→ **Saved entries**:
§ §

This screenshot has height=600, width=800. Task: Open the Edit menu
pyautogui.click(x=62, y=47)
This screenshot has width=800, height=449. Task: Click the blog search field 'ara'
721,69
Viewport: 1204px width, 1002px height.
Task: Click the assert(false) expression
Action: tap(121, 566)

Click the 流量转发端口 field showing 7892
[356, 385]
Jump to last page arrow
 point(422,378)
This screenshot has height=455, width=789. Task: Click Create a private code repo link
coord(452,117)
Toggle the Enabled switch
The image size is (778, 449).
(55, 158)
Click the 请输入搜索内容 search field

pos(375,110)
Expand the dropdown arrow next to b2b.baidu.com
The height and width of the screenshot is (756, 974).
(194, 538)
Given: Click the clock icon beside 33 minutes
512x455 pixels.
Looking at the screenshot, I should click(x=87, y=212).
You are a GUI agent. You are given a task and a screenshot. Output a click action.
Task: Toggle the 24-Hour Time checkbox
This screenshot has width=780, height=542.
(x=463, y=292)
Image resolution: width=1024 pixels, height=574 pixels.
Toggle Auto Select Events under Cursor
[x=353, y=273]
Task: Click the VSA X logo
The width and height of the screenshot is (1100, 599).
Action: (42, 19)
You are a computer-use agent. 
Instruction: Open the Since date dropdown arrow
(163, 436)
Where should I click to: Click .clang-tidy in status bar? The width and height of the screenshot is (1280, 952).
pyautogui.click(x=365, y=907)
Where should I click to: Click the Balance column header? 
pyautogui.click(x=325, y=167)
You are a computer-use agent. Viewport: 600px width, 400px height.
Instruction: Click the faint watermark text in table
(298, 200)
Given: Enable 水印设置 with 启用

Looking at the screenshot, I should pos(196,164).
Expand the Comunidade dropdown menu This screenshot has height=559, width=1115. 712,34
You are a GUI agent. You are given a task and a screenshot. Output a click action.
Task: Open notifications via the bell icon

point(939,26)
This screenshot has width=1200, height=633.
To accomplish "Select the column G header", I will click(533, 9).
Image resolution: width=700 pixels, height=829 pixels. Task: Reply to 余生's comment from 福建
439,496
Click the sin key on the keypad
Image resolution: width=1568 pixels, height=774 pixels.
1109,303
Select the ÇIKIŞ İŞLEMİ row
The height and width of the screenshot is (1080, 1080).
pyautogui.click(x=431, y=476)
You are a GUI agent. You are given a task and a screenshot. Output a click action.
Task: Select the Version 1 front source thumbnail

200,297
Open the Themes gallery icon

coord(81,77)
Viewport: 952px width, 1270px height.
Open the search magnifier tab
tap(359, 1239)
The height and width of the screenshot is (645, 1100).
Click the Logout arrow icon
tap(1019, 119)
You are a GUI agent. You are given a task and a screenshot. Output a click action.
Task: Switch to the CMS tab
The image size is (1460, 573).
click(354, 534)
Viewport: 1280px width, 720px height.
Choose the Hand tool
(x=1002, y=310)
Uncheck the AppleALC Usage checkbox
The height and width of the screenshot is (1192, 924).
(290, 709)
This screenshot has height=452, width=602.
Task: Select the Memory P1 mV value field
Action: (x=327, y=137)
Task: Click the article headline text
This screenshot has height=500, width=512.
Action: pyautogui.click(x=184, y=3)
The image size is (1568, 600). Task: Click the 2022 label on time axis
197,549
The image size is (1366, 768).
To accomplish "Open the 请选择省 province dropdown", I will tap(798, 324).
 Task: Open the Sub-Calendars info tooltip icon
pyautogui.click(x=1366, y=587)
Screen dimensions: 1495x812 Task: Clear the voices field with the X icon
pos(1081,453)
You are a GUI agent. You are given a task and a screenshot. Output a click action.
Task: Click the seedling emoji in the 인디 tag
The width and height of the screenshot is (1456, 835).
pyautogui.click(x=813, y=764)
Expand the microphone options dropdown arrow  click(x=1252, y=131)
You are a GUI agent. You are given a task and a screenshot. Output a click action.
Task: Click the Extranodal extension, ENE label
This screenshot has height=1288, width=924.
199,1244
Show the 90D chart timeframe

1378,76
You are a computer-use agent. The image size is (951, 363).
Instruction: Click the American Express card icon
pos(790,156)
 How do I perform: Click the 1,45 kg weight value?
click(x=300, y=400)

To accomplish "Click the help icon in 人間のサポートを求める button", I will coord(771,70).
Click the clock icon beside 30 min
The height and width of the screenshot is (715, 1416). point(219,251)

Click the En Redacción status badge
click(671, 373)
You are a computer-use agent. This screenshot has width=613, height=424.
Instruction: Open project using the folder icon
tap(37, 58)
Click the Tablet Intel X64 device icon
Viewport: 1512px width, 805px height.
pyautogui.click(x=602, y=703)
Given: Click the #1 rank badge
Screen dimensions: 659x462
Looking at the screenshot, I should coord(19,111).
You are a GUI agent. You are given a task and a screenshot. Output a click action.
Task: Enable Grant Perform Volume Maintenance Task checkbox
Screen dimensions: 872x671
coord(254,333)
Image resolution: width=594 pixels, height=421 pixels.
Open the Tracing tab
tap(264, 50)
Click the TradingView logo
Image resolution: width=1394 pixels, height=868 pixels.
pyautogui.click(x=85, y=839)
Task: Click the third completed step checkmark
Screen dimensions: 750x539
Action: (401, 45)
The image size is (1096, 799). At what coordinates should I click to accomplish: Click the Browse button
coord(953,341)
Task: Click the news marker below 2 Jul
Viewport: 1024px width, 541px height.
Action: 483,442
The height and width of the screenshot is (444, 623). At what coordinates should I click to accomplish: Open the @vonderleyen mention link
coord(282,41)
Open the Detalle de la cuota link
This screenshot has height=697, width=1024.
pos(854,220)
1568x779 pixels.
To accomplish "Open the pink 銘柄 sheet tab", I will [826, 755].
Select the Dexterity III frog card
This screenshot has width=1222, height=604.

§ §

→ **What you have to do**:
Could you reproduce, exactly, every line above from the line with "The height and width of the screenshot is (756, 974)." to the line with "You are a computer-use agent. Viewport: 600px", and no other line? Both ends count.

→ **Written answer**:
The height and width of the screenshot is (756, 974).
(194, 538)
Given: Click the clock icon beside 33 minutes
512x455 pixels.
Looking at the screenshot, I should click(x=87, y=212).
You are a GUI agent. You are given a task and a screenshot. Output a click action.
Task: Toggle the 24-Hour Time checkbox
This screenshot has width=780, height=542.
(x=463, y=292)
Image resolution: width=1024 pixels, height=574 pixels.
Toggle Auto Select Events under Cursor
[x=353, y=273]
Task: Click the VSA X logo
The width and height of the screenshot is (1100, 599).
Action: (42, 19)
You are a computer-use agent. 
Instruction: Open the Since date dropdown arrow
(163, 436)
Where should I click to: Click .clang-tidy in status bar? The width and height of the screenshot is (1280, 952).
pyautogui.click(x=365, y=907)
Where should I click to: Click the Balance column header? 
pyautogui.click(x=325, y=167)
You are a computer-use agent. Viewport: 600px width, 400px height.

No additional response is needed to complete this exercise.